You reminded me of two other interesting things:
One is an early development system for the I4004.
Includes a SIM4-01, MB-410 and MP7-03.
I've actually written some code for it. Blowing 1702As by
the serial 110 baud is about 7 minutes. I wrote code to do
a standalone copy of another EPROM that runs in 2 minutes.

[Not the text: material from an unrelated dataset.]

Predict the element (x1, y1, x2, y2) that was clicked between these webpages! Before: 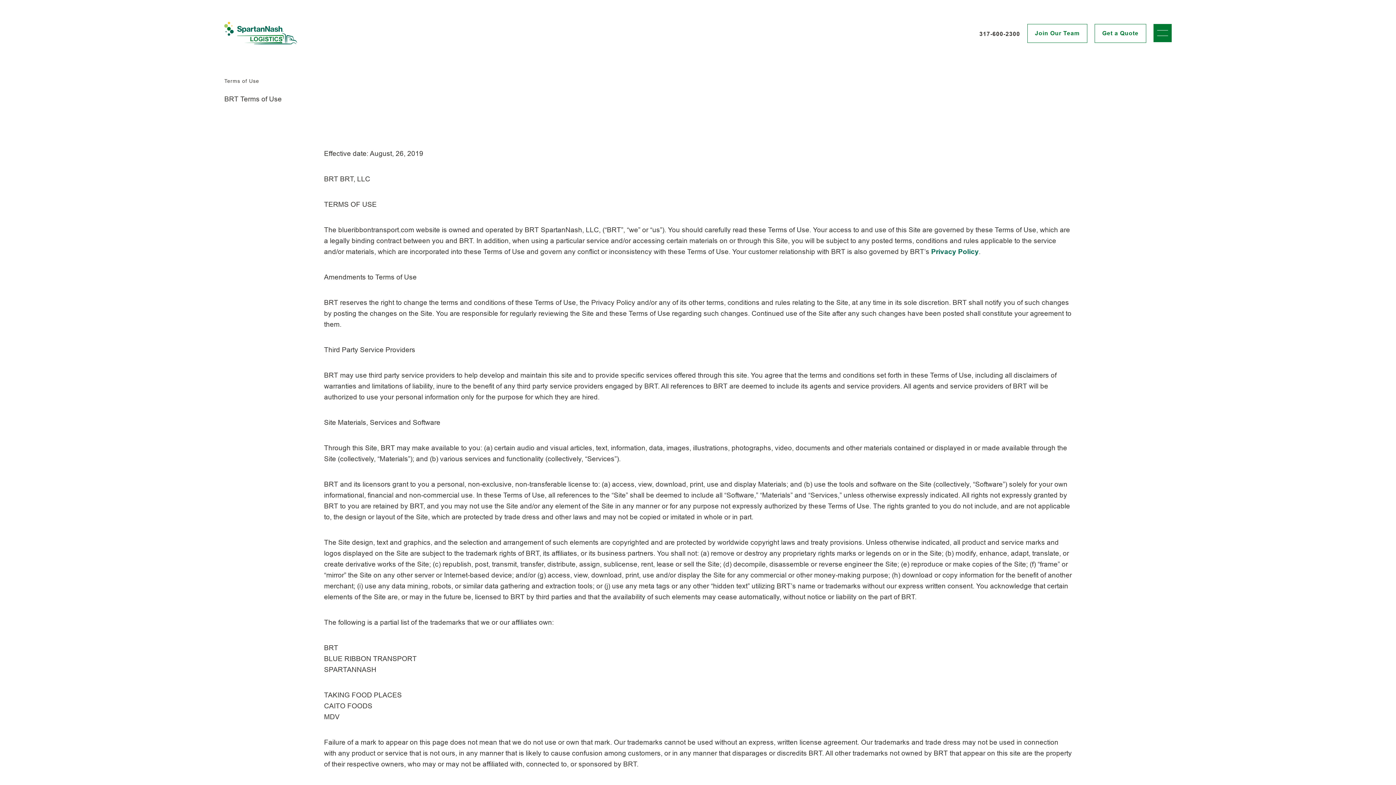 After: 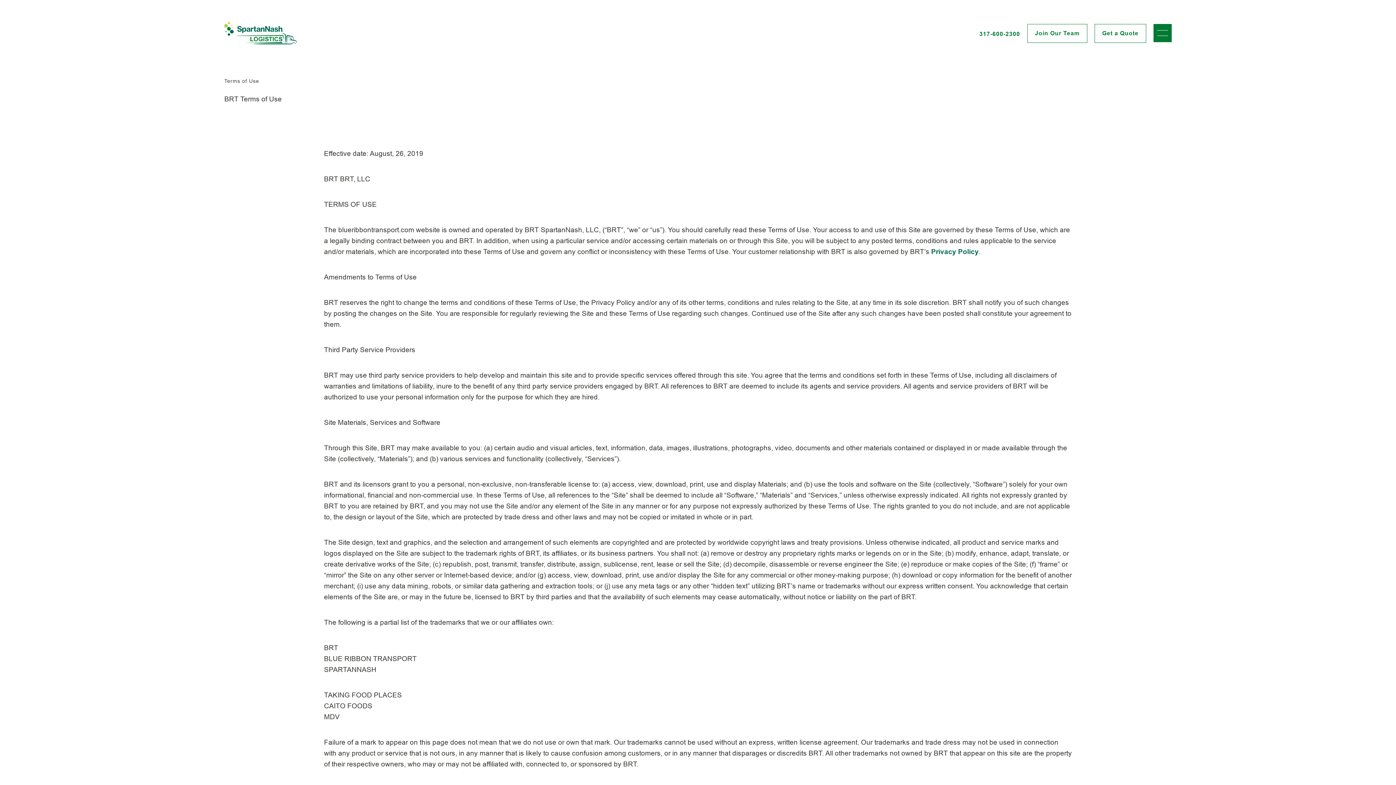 Action: label: 317-600-2300 bbox: (979, 24, 1020, 44)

That of course is I4004 code.
I also have a NC4000 Forth computer that I've connected
a 5Meg had drive to and two 360K floppy drives. I used parts
from old XT computers, found at surplus shops. I am
able
to recompile the entire Forth operating system in less than
15 seconds with the old MFM hard drive as source.
Dwight
________________________________
From: cctalk <cctalk-bounces at classiccmp.org> on behalf of Chris Elmquist
<chrise at pobox.com>
Sent: Tuesday, January 10, 2017 6:47:34 PM
To: General Discussion: On-Topic and Off-Topic Posts; Chuck Guzis
Subject: Re: What's the rarest or most unusual computer-related item do you own?
On January 10, 2017 5:29:00 PM CST, Chuck Guzis <cclist at sydex.com> wrote:
On 01/10/2017 02:09 PM, Andy Cloud wrote:
Hi Everyone!
I thought this would be an interesting question to ask around -
What's the rarest or most unusual computer-related item do you own?
For me, personally, I have a Altair 8800!
Looking forward to hearing your answers
That's a tough one. A 1401 core plane? Some CDC 6000 "cordwood"
modules? Two Durango F85s, complete with 14" Shugart hard drive?
Got a couple of boards that I don't even know the provenance of.
PSU diodes and heatsink from a STAR 1B?
Lotsa junk.
--Chuck
ETA-10 CPU board?
The star off the front of one of those STAR machines
Two mag tapes from Univac I. They are 8" dia, steel and weigh about 8 lbs each ;-)
IBM 5100?
Two i4040 engineering samples (that work)?